Mitochondria are the main sites of biological energy generation in eukaryotes. These organelles are remnants of a bacterial endosymbiont that took up residence inside a host cell over 1,500 million years ago. A wide range of biochemical reactions—such as pyruvate oxidation, the citric acid cycle, electron transport, oxidative phosphorylation and ATP generation—takes place in the mitochondria of aerobic eukaryotes. Mitochondria also have key roles in buffering cytosolic calcium, fatty acid oxidation, haem biosynthesis and the biosynthesis of iron–sulphur (FeS) clusters.

Mitochondrial ROS are known to be important determinants in cell function, participating in many signaling networks and also in a variety of degenerative processes. The primary ROS generated by mitochondria is O2.-, as a result of monoelectronic reduction of O2. The mitochondrial electron transport chain continuously reduces the bulk of O2 consumed to water, a four-electron reduction, but a small quantity of O2.- is also generated. O2.-, a reasonably reactive ROS, is transformed into more stable H2O2 in mitochondria through the activity of matrix Mn-SOD, as well as Cu,Zn-SOD in the intermembrane space. H2O2 generated in mitochondria has many possible fates. Because H2O2 is relatively stable and membrane-permeative (and transported by aquaporins present in the inner mitochondrial membrane), it can diffuse within the cell and be removed by cytosolic antioxidant systems such as catalase, glutathione peroxidase, and thioredoxin peroxidase. Mitochondrially generated H2O2 can also act as a signaling molecule in the cytosol, affecting multiple networks that control, for example, cell cycle, stress response, energy metabolism, and redox balance. Within mitochondria, many new signaling effects of H2O2 have been uncovered over the past few years, including an important role in the activation of mild mitochondrial uncoupling pathways, which are themselves key regulators of mitochondrial ROS generation. H2O2 can be eliminated by mitochondrial enzymes. Mitochondria are important regulators of cellular redox status and are candidate vascular O2 sensors. Mitochondria-derived activated oxygen species (AOS), like H2O2, can diffuse to the cytoplasm and cause vasodilatation by activating sarcolemmal K+ channels.

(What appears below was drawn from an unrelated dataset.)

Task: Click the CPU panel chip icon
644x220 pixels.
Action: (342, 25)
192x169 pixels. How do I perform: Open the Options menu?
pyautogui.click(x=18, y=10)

Progressive loss of mitochondrial function in several tissues is a common feature of aging. More in general, it has been proposed that mitochondria can be considered as a sort of biological clock for cell timing and aging. According to the hypothesis of Harman and its further extensions, life-long production of reactive oxygen species (ROS) as by-products of oxidative metabolism leads to the accumulation of DNA and protein damages at multiple cellular and tissue levels. This eventually induces the appearance of the aged phenotype, at both cellular and organismal level. Mitochondria play a critical role in aging not only because they are the major source and the most proximal target of reactive oxygen species, but also because they regulate stress response and apoptosis. Recent literature indicates that, in response to stress, a variety of molecules translocate to and localise in mitochondria. These molecules are likely to interact with each other, in order to mediate mitochondria/nucleus cross-talk and to regulate apoptosis.